Справа от входа в усадьбу академии можно увидеть небольшой холм и табличку, гласящую о том, что здесь обнаружены руины домонгольского храма. Меньше известно, что в 1718 году здесь выстроили деревянную Вознесенскую церковь с колокольней – подобные храмы ныне можно встретить во многих селах и небольших городках. И хотя это был главный приходской храм Кудрявца (так тогда называли этот район), в 1879 году церковь разобрали. Вскоре здесь появился комплекс Духовной семинарии. В отличие от других храмов Старого города, Вознесенскую никуда не переносили. Память о ней хранит название улицы – Вознесенский спуск.

Церковь Св. Владимира

У пересечения улиц Московской и Лейпцигской

Деревянный храм возвели на средства Черниговского пехотного полка и освятили в 1757 году. Прихожанами Владимирской церкви в разные годы были очень известные люди Киева (губернатор Левашов, вице-губернатор Четвериков, семьи Катериничей, Бердяевых, Ханенко), но это не уберегло ее от сноса.

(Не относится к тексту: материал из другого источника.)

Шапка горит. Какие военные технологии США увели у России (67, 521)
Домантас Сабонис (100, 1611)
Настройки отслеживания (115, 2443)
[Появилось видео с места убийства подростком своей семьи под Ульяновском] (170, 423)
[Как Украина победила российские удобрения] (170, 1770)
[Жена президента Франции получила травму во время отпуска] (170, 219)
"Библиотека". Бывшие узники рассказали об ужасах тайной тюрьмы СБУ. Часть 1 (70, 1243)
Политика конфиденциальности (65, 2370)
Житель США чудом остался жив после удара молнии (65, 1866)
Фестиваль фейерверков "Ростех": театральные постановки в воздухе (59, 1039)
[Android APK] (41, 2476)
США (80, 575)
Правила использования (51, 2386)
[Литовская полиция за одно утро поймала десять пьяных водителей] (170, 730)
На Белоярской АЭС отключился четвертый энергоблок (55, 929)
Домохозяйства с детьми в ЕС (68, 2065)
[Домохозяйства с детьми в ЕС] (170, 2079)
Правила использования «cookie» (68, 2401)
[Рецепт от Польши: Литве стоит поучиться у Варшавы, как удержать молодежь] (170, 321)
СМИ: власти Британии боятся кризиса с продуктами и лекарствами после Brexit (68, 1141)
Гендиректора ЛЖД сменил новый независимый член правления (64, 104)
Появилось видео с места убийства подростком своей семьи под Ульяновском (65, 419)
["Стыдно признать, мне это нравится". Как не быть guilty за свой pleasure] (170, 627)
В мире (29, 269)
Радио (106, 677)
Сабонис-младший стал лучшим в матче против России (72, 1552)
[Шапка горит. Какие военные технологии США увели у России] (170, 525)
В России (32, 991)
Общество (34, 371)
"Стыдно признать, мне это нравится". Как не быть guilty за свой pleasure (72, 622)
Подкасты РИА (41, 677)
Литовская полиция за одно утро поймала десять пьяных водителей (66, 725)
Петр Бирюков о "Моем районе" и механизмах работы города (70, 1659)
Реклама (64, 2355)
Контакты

Причина ликвидации банальна – храм попал в число сносимых объектов при строительстве Новой Печерской крепости – и в 1834 году был разобран. Формально церковь перенесли примерно на место нынешнего Дворца «Украина», где она уже как Владимиро-Лыбедская просуществовала до 1930-х годов.

Церковь Иоанна Златоуста

На углу Большой Житомирской и Владимирской улиц



Храм в своей истории пережил два «переезда». В 1631 году была разобрана деревянная церковь Николы Притиска на Подоле, и на ее месте выстроили каменный храм. А разобранное «бывшее в употреблении» строение перенесли в Старый город.

Как и Троицкая, старая Златоустовская церковь прославилась своим настоятелем – полуграмотным дьяком Константином. Церквушка была небольшой, приход – очень бедным, но храм находился по пути от Софии к Андреевской и Десятинной церквям. «Константин отпирал церковь, зажигал лампадочку и садился у дверей на маленькой скамеечке; перед собою он ставил медную чашку с водою и кропило… Он сидел здесь, на пересечении людских потоков, и «перелавливал богомулов». Так что они не могли попадать к святыням Десятинной и Подола, пока Котин (так дьяка называли в народе. – Ред.) их «трохи не витрусить», – вспоминает Николай Лесков.

Подобного «безобразия» церковные иерархи долго терпеть не смогли, и в 1854 году храм переводят в Лыбедскую часть города – на Евбаз (площадь Победы). Там в 1870-х годах неподалеку от нынешнего цирка из железа выстроили храм Иоанна Златоуста, больше известный как Железная церковь. А на месте старого храма на Большой Житомирской улице спустя почти 50 лет вновь появилась Златоустовская церковь, но уже домовая, в здании Религиозно-просветительского общества.

Церковь Св. Димитрия Ростовского

Байково кладбище

Выстроенную в 1841 году деревянную кладбищенскую церковь в 1897 году разобрали и заменили на каменный, уже Вознесенский, храм. Но старая церквушка обрела новую жизнь на Татарке: из материалов Дмитриевского храма была построена Макариевская церковь. Ныне это – единственный деревянный храм в центральной части города и единственное живое свидетельство дореволюционных церковных перестроек.